自分たちも価値観の変化についていくのが大変なのに、その上に何を子どもに伝えたらいいのか、分からなくなるのが、「いま」子育てをしている世代なのではないかと思う。

 

本書では、それに対して一つの答えを提示してくれる。

 

すなわち、時代や社会が変わろうとも、不変な「親」と「子」の関係における法則があり、それは先の項で書いた通り、どんなテクニック論よりも「親の自己肯定感」が子育てにおいては大切だ、ということだ。

 

本書の中の「ママ」の金言を引いてみる。

 

子どもにとって一番嬉しいんは、親が喜んでくれることなんやで。(本書p.36)

 

それより大事なことは、ちゃんと娘との間に境界線を引くことや。(本書p.93,94)

 

親が事項肯定感低くて、自分を否定ばかりしとったら、子どものことも受け入れられずに否定ばかりしてまう、ちゅうことや。(本書p.124)

 

お母ちゃんが笑顔でいることが、一番の子育てやと思うんや。(本書p.189)

 

何より大切なんは「私のせい?」って自分を責めへんことやねん。
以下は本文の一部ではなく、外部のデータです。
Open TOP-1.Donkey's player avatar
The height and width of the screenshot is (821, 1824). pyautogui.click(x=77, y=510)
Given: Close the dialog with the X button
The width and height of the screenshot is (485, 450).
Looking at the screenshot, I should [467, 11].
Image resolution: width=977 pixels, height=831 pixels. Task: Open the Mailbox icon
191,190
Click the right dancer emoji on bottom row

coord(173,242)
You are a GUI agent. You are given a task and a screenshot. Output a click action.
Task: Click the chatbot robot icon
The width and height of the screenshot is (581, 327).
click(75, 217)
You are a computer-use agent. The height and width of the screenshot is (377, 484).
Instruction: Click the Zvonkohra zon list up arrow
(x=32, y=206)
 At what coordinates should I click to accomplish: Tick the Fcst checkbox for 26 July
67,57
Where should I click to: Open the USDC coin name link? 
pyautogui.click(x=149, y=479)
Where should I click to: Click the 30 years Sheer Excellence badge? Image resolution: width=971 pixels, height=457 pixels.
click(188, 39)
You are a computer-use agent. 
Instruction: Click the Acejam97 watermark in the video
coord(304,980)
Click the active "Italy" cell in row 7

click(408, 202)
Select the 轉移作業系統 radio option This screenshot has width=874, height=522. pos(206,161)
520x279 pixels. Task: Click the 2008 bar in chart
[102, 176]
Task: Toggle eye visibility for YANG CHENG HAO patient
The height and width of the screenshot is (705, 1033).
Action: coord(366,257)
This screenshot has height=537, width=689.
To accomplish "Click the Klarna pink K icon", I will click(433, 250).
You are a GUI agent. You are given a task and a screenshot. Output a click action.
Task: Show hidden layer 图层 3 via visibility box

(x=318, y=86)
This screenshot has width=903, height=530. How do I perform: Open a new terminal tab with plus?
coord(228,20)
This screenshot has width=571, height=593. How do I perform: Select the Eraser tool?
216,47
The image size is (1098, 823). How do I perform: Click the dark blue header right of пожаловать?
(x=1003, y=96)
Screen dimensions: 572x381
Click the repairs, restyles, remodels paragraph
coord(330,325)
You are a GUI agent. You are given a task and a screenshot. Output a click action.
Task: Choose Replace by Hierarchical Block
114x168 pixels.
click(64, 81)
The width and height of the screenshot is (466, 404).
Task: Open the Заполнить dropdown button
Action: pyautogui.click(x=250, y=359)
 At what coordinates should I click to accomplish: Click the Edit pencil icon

(本書p.286)

 

本書の中の「不登校」を扱った章にある通り、目に映る子どもの問題は「親」がつくっていると言える。

 

そして、問題の多くは「自己肯定感の低さ」から生まれる。

 

子育てを通じて、自分の価値を、自己肯定感を磨くことを、親は教えられる。

 

それは、我々のような「はしごを外された世代」でも、同じのはずだ。

 

向き合うのは、まずは自分の内面。

 

「ママ」の金言は、おそらく時代を越えてすべての「親」に必要なものなのだろう。 

 

3.自分の「スナック」を持つことの大切さ

 

本書は「賢一」と「多江」の家族の再生の物語でもあるが、そのキーになっているのは当然ながら「ママ」の存在である。

 

二人の話を聞き、それを受け止めながら、その価値観の外にある考え方を提示してくれる存在。

 

「子育て」において必要なのは、おそらく「ママ」のような「外の価値観」を提示してくれる存在であり、そうした人がいる場(=コミュニティ)を持つこなのだろう。

 

それはやはり自分の親や友達、同僚といった近すぎたり利害関係がある距離の人では難しいように思う。

 

本書の中ではその場を「スナック」に設定してるが、それは象徴的な設定のように思う。

 

前田裕二さんもその著書の中で語っている通り、スナックには「余白」、すなわち「応援したくなる部分」がたくさんあふれているから、コミュニティとして何ものにも代えがたいものになるからだ。

 

「応援したくなる部分」とは、すなわち「弱さ」であり、「欠点」であり、「短所」である。

 

スナックに訪れるお客さんは、みな「賢一」や「多江」のように愚痴や悩みを語り、「ママ」に叱られ、諭され、励まされて、応援してもらう。

 

そこで語られる愚痴や悩みは、応援したくなる「余白」なのだ。

 

そうした弱みを晒せる場所、コミュニティをどこで持つか。

 

それこそが、子育てにおいて大切なことなのかもしれない。

 

本書の「賢一」と「多江」のようにスナックの「ママ」に話を聞いてもらうのも一つの方法だろうし、それともカウンセラーに話を聞いてもらうのも、一つの場をつくる方法なのだろう。 

 

子育てで悩むと、どうしたって孤立しやすい。

 

そうならないように、自分の「スナック」なり「カウンセラー」といった場やコミュニティを持つことは、自分にとっても、子どもにとっても、とても大切なことだ。

 

4.悩む分だけ愛がある

 

子育てに悩む分だけ、愛がある。

 

悩んだ分だけ、深く自分の、そして「相手」の愛を知り、理解することができるようになる。

 

「相手」とは、子どもだけではない。

 

自分の親であり、ひいては他者すべてへの及んでいく。

 

本書を読んでいると、そんなことを考えさせられる。

 

本書で言われている通り、「子育ては自分育て」。

 

そこで学ぶことは、子どもとの関係のみならず、すべての人間関係において大切な学びなのだと思わされる一冊だった。